Creating an index document by using an existing document extractor
You can use the Ingestion API to add index documents to a pull source by using an existing document extractor. When you do this, you don't need to define any new extraction logic.
You can also create an index document by using a new document extractor or by passing attribute values.
If you use the Ingestion API to add index documents to a pull source like the advanced web crawler, you can create a new document extractor or use an existing one.
If you use the Ingestion API to add index documents to the API push source, you must provide the extractor logic inline as part of the POST request.
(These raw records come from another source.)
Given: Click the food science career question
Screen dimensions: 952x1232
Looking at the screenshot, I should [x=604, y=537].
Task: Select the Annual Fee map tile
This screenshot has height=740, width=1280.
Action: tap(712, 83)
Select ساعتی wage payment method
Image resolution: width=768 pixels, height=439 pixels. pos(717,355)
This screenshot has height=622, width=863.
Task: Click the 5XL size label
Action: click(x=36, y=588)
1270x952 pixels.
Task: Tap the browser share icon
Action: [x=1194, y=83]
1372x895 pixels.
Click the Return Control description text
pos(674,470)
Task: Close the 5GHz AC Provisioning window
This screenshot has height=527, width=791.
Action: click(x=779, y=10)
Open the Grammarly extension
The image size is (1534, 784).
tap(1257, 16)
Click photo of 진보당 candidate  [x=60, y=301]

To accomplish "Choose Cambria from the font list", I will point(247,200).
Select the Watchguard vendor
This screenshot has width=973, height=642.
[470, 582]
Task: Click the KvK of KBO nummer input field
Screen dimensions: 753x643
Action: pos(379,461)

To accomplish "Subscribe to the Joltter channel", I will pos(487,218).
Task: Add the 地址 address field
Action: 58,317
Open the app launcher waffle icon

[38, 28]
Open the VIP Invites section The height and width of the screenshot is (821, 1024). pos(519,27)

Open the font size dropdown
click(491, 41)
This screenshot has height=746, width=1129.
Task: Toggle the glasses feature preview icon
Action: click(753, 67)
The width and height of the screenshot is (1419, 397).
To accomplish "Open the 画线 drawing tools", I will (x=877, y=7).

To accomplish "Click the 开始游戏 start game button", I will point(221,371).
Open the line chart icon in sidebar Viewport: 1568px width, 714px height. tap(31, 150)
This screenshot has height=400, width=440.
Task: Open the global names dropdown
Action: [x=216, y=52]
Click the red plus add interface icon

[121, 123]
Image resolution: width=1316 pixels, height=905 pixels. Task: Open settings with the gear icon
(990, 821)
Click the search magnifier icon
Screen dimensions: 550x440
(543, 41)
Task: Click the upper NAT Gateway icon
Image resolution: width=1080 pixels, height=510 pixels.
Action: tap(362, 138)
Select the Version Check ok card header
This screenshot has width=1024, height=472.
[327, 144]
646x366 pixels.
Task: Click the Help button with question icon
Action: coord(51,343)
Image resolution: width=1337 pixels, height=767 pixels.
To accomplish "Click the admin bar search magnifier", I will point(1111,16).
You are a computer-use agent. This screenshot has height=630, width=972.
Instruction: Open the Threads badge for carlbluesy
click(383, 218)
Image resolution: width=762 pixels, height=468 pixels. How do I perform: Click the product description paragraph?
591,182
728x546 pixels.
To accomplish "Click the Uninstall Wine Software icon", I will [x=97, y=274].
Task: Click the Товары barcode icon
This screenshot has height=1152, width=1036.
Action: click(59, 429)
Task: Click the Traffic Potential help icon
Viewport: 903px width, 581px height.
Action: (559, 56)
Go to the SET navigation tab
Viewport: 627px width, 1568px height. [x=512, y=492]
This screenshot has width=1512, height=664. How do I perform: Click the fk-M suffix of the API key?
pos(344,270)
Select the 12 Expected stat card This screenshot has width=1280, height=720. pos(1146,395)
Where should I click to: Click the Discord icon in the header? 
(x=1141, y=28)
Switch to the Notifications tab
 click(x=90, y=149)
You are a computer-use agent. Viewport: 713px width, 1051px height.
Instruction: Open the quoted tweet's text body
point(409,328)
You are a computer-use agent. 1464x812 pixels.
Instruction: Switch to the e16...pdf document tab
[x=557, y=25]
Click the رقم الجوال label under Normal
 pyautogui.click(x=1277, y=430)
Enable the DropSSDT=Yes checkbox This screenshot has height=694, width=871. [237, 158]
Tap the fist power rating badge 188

Depending on your use case, you can use an existing document extractor to create an index document from a file or from a URL:
-
To create an index document from a file, make a POST call to
{base-URL}/ingestion/v1/domains/{domainID}/sources/{sourceID}/entities/{entityID}/file/{documentID}?locale={locale}. Use this endpoint when you want to create an index document from a file on the machine from which you're making the call. In the request, you pass a path to the file you want indexed, like /Users/Jane/Documents/Summer/summer_activites.pdf.ImportantSearch cannot access files directly from your local file system. You must use multipart form data to upload the file as part of the request.
-
To create an index document from a URL, make a POST call to
{base-URL}/ingestion/v1/domains/{domainID}/sources/{sourceID}/entities/{entityID}/url/{documentID}?locale={locale}. In the request, you pass a URL you want indexed, like https://archive.doc.sitecore.com/xp/en/legacy-docs/web-forms-for-marketers-8.0.pdf. Sitecore Search will access the URL, extract attribute values, and create an index document representing the URL.ImportantThe URL must point to a file with a supported content type, for example, .pdf or .docx. This method cannot be used to index URLs that return HTML content.
In this example, you create an index document from the URL https://archive.doc.sitecore.com/xp/en/legacy-docs/web-forms-for-marketers-8.0.pdf. The type and name attributes will have fixed values, but for all other attributes you want to use the logic defined by a document extractor called Docs JavaScript . To do this, make a POST call to {base-URL}/ingestion/v1/domains/{domainId}/sources/{sourceId}/entities/{entityId}/url/{documentId}.
Here's a sample POST cURL call:
curl --location '{{base-url}}/ingestion/v1/domains/{{domain}}/sources/{{source}}/entities/{{entity}}/url/{{documentId}}?locale={{locale}}' \
--form 'https://archive.doc.sitecore.com/xp/en/legacy-docs/web-forms-for-marketers-8.0.pdfurl=@' \
--form 'fields="{\"items\": {\"type\":\"docs\",\"name\":\"Web Forms for Marketers\"}}"' \
--form 'extractorName="Docs JavaScript"' If your request is successful, you get a 200 response with this body:
{
"enqueued": true
}In the response, enqueued means that Search has added this document to its indexing queue. After a few minutes, you'll see the new document in the Content Collection section of Search.